STATED GOAL » How many lines in the entries below contain the string "Task"? Give only the number.

Word and element locating data:
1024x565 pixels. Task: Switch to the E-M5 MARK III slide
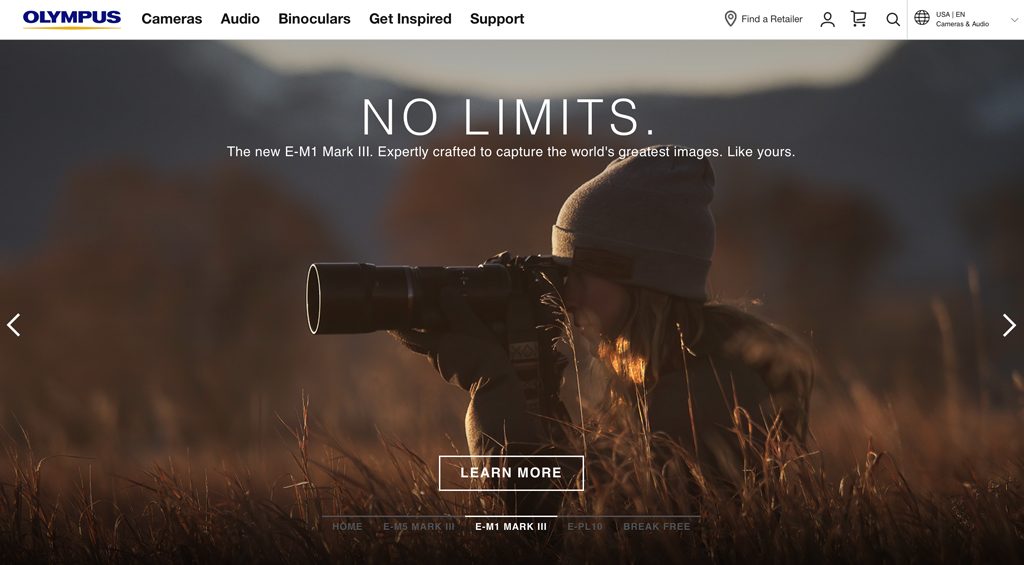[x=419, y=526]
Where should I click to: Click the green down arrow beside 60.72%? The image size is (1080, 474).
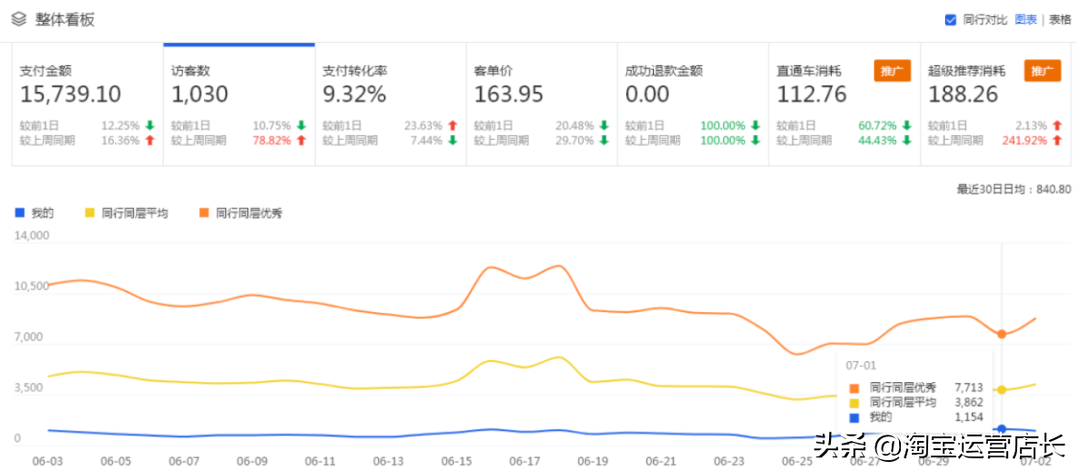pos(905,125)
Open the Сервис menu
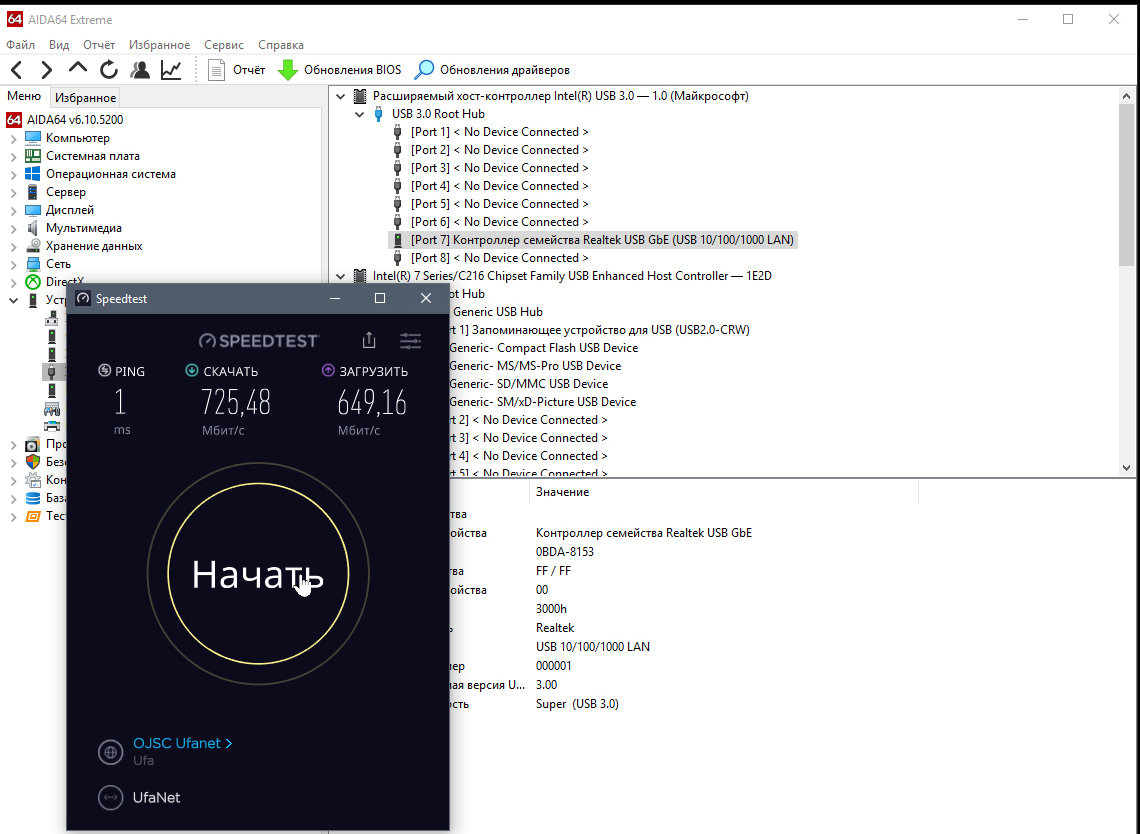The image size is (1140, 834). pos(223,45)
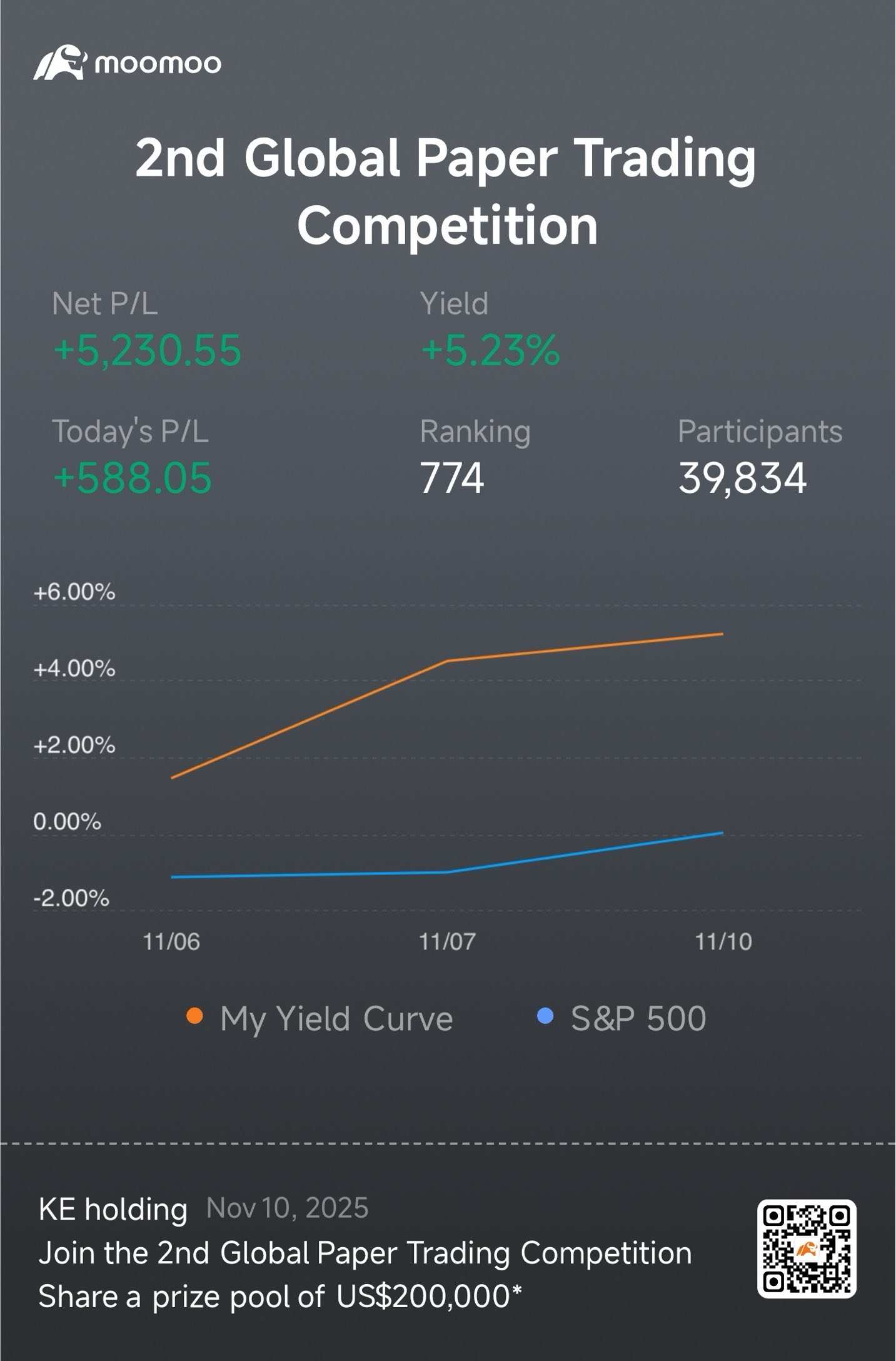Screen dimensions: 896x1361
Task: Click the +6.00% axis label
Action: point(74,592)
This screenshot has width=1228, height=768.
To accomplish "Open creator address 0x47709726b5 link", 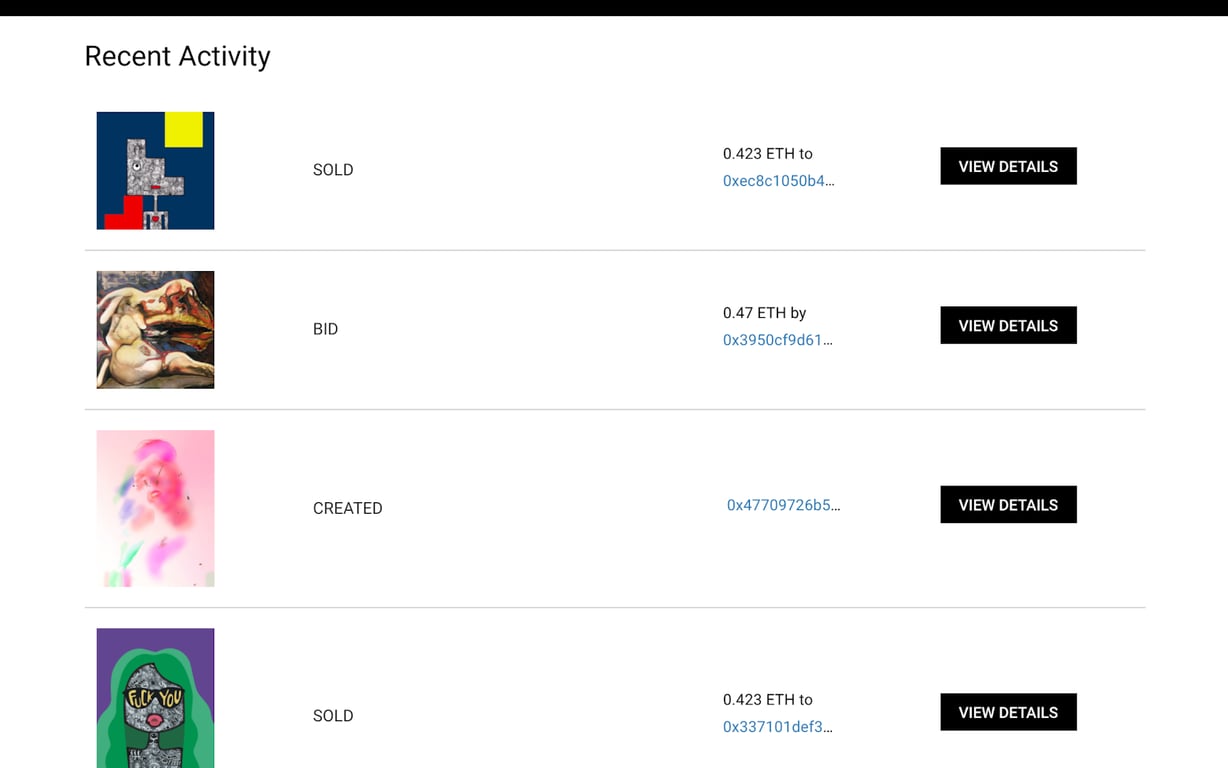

THE OUTPUT » 2